▶ THE TASK: Reprint the full listing exactly.

▶ MATERIAL SHOWN:
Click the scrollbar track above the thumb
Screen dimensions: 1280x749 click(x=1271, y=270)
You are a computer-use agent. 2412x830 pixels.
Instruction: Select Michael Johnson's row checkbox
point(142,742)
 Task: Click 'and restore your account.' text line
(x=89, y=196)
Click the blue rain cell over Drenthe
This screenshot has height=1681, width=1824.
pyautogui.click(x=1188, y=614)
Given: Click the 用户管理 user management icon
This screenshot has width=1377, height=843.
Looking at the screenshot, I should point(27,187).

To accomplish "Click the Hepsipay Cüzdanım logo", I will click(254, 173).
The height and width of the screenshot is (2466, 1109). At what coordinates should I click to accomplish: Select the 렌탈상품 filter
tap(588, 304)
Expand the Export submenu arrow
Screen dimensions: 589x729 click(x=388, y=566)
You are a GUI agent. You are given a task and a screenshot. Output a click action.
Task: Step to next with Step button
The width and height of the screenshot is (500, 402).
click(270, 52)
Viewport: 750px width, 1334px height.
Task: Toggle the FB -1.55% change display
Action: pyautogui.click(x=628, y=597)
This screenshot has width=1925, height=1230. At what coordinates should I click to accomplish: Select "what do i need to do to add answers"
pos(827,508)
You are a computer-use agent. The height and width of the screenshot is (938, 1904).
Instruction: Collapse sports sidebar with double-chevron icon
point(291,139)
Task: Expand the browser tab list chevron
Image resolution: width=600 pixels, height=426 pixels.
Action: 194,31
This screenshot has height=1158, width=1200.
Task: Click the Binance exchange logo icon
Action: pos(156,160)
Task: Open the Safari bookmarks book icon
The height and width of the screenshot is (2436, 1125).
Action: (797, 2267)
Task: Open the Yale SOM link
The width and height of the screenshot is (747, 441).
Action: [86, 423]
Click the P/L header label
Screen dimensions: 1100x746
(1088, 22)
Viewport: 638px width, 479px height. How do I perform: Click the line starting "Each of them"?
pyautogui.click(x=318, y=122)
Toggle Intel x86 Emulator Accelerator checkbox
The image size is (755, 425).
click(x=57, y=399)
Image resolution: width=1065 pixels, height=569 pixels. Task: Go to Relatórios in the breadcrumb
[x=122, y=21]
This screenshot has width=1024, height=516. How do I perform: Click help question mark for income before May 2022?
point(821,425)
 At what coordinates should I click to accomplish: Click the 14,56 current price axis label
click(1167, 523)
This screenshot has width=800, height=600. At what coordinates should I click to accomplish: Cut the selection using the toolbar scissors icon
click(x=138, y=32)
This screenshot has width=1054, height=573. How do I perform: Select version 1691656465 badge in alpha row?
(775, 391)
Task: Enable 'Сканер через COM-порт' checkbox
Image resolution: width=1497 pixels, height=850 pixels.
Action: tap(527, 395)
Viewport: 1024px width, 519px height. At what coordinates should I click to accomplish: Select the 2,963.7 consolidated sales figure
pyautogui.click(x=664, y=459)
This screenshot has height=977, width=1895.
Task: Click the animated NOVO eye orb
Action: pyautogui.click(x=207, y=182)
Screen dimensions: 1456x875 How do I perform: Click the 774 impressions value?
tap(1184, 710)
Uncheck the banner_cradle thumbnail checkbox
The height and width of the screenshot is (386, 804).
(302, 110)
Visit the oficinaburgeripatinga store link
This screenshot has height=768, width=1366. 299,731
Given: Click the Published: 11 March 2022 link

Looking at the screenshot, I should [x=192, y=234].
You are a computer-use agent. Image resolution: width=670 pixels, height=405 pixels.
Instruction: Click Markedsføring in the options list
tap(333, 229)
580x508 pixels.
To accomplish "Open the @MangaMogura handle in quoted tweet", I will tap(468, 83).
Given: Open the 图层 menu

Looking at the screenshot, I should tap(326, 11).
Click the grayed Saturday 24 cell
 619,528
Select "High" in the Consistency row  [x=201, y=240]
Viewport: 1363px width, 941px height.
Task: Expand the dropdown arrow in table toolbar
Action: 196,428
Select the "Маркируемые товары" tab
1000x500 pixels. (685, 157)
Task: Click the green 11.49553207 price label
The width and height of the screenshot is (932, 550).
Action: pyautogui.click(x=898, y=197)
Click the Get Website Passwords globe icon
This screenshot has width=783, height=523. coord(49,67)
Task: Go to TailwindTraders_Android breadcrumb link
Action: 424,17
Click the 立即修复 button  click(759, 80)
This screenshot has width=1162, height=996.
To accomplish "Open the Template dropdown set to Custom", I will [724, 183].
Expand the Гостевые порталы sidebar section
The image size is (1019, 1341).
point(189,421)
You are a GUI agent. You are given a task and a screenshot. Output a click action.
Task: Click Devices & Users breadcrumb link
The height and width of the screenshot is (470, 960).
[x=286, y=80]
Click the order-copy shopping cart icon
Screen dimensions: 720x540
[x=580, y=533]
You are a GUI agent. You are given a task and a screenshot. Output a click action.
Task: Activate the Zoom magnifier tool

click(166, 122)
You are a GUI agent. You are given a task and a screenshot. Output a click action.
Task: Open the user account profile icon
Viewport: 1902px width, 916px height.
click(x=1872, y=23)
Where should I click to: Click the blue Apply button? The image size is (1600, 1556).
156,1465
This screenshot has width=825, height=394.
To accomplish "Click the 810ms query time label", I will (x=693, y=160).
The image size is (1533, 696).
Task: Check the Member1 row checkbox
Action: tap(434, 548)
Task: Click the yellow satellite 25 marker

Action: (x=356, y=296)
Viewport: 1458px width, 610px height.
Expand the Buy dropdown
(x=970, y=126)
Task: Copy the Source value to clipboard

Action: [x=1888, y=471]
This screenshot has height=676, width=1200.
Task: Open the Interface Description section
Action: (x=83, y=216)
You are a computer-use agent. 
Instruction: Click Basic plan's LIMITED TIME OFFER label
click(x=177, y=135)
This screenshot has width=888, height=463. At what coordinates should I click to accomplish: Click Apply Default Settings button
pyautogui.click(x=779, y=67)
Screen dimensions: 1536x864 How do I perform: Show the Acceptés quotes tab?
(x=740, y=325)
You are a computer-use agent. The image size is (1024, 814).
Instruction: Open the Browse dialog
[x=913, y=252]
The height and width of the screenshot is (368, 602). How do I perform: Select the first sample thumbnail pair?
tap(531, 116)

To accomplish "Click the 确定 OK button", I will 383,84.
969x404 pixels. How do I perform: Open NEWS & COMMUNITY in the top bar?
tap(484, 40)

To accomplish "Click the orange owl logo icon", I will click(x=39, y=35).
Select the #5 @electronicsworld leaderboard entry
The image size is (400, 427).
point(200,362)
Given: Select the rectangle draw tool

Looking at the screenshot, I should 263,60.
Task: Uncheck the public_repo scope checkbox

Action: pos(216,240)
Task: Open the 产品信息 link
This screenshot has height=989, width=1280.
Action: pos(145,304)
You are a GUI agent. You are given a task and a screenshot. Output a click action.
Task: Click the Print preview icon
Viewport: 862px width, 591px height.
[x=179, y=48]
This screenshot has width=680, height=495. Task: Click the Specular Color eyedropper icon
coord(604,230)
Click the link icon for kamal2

▶ RESULT OF THIS EXERCISE:
Click the scrollbar track above the thumb
Screen dimensions: 1280x749 click(x=1271, y=270)
You are a computer-use agent. 2412x830 pixels.
Instruction: Select Michael Johnson's row checkbox
point(142,742)
 Task: Click 'and restore your account.' text line
(x=89, y=196)
Click the blue rain cell over Drenthe
This screenshot has height=1681, width=1824.
pyautogui.click(x=1188, y=614)
Given: Click the 用户管理 user management icon
This screenshot has width=1377, height=843.
Looking at the screenshot, I should point(27,187).

To accomplish "Click the Hepsipay Cüzdanım logo", I will click(254, 173).
The height and width of the screenshot is (2466, 1109). At what coordinates should I click to accomplish: Select the 렌탈상품 filter
tap(588, 304)
Expand the Export submenu arrow
Screen dimensions: 589x729 click(x=388, y=566)
You are a GUI agent. You are given a task and a screenshot. Output a click action.
Task: Step to next with Step button
The width and height of the screenshot is (500, 402).
click(270, 52)
Viewport: 750px width, 1334px height.
Task: Toggle the FB -1.55% change display
Action: pyautogui.click(x=628, y=597)
This screenshot has width=1925, height=1230. At what coordinates should I click to accomplish: Select "what do i need to do to add answers"
pos(827,508)
You are a computer-use agent. The height and width of the screenshot is (938, 1904).
Instruction: Collapse sports sidebar with double-chevron icon
point(291,139)
Task: Expand the browser tab list chevron
Image resolution: width=600 pixels, height=426 pixels.
Action: 194,31
This screenshot has height=1158, width=1200.
Task: Click the Binance exchange logo icon
Action: pos(156,160)
Task: Open the Safari bookmarks book icon
The height and width of the screenshot is (2436, 1125).
Action: (797, 2267)
Task: Open the Yale SOM link
The width and height of the screenshot is (747, 441).
Action: [86, 423]
Click the P/L header label
Screen dimensions: 1100x746
(1088, 22)
Viewport: 638px width, 479px height. How do I perform: Click the line starting "Each of them"?
pyautogui.click(x=318, y=122)
Toggle Intel x86 Emulator Accelerator checkbox
The image size is (755, 425).
click(x=57, y=399)
Image resolution: width=1065 pixels, height=569 pixels. Task: Go to Relatórios in the breadcrumb
[x=122, y=21]
This screenshot has width=1024, height=516. How do I perform: Click help question mark for income before May 2022?
point(821,425)
 At what coordinates should I click to accomplish: Click the 14,56 current price axis label
click(1167, 523)
This screenshot has width=800, height=600. At what coordinates should I click to accomplish: Cut the selection using the toolbar scissors icon
click(x=138, y=32)
This screenshot has width=1054, height=573. How do I perform: Select version 1691656465 badge in alpha row?
(775, 391)
Task: Enable 'Сканер через COM-порт' checkbox
Image resolution: width=1497 pixels, height=850 pixels.
Action: tap(527, 395)
Viewport: 1024px width, 519px height. At what coordinates should I click to accomplish: Select the 2,963.7 consolidated sales figure
pyautogui.click(x=664, y=459)
This screenshot has height=977, width=1895.
Task: Click the animated NOVO eye orb
Action: pyautogui.click(x=207, y=182)
Screen dimensions: 1456x875 How do I perform: Click the 774 impressions value?
tap(1184, 710)
Uncheck the banner_cradle thumbnail checkbox
The height and width of the screenshot is (386, 804).
(302, 110)
Visit the oficinaburgeripatinga store link
This screenshot has height=768, width=1366. 299,731
Given: Click the Published: 11 March 2022 link

Looking at the screenshot, I should [x=192, y=234].
You are a computer-use agent. Image resolution: width=670 pixels, height=405 pixels.
Instruction: Click Markedsføring in the options list
tap(333, 229)
580x508 pixels.
To accomplish "Open the @MangaMogura handle in quoted tweet", I will tap(468, 83).
Given: Open the 图层 menu

Looking at the screenshot, I should tap(326, 11).
Click the grayed Saturday 24 cell
 619,528
Select "High" in the Consistency row  [x=201, y=240]
Viewport: 1363px width, 941px height.
Task: Expand the dropdown arrow in table toolbar
Action: 196,428
Select the "Маркируемые товары" tab
1000x500 pixels. (685, 157)
Task: Click the green 11.49553207 price label
The width and height of the screenshot is (932, 550).
Action: pyautogui.click(x=898, y=197)
Click the Get Website Passwords globe icon
This screenshot has width=783, height=523. coord(49,67)
Task: Go to TailwindTraders_Android breadcrumb link
Action: 424,17
Click the 立即修复 button  click(759, 80)
This screenshot has width=1162, height=996.
To accomplish "Open the Template dropdown set to Custom", I will [724, 183].
Expand the Гостевые порталы sidebar section
The image size is (1019, 1341).
point(189,421)
You are a GUI agent. You are given a task and a screenshot. Output a click action.
Task: Click Devices & Users breadcrumb link
The height and width of the screenshot is (470, 960).
[x=286, y=80]
Click the order-copy shopping cart icon
Screen dimensions: 720x540
[x=580, y=533]
You are a GUI agent. You are given a task and a screenshot. Output a click action.
Task: Activate the Zoom magnifier tool

click(166, 122)
You are a GUI agent. You are given a task and a screenshot. Output a click action.
Task: Open the user account profile icon
Viewport: 1902px width, 916px height.
click(x=1872, y=23)
Where should I click to: Click the blue Apply button? The image size is (1600, 1556).
156,1465
This screenshot has width=825, height=394.
To accomplish "Click the 810ms query time label", I will (x=693, y=160).
The image size is (1533, 696).
Task: Check the Member1 row checkbox
Action: tap(434, 548)
Task: Click the yellow satellite 25 marker

Action: (x=356, y=296)
Viewport: 1458px width, 610px height.
Expand the Buy dropdown
(x=970, y=126)
Task: Copy the Source value to clipboard

Action: [x=1888, y=471]
This screenshot has height=676, width=1200.
Task: Open the Interface Description section
Action: (x=83, y=216)
You are a computer-use agent. 
Instruction: Click Basic plan's LIMITED TIME OFFER label
click(x=177, y=135)
This screenshot has width=888, height=463. At what coordinates should I click to accomplish: Click Apply Default Settings button
pyautogui.click(x=779, y=67)
Screen dimensions: 1536x864 How do I perform: Show the Acceptés quotes tab?
(x=740, y=325)
You are a computer-use agent. The image size is (1024, 814).
Instruction: Open the Browse dialog
[x=913, y=252]
The height and width of the screenshot is (368, 602). How do I perform: Select the first sample thumbnail pair?
tap(531, 116)

To accomplish "Click the 确定 OK button", I will 383,84.
969x404 pixels. How do I perform: Open NEWS & COMMUNITY in the top bar?
tap(484, 40)

To accomplish "Click the orange owl logo icon", I will click(x=39, y=35).
Select the #5 @electronicsworld leaderboard entry
The image size is (400, 427).
point(200,362)
Given: Select the rectangle draw tool

Looking at the screenshot, I should 263,60.
Task: Uncheck the public_repo scope checkbox

Action: pos(216,240)
Task: Open the 产品信息 link
This screenshot has height=989, width=1280.
Action: pos(145,304)
You are a GUI agent. You are given a task and a screenshot. Output a click action.
Task: Click the Print preview icon
Viewport: 862px width, 591px height.
[x=179, y=48]
This screenshot has width=680, height=495. Task: Click the Specular Color eyedropper icon
coord(604,230)
Click the link icon for kamal2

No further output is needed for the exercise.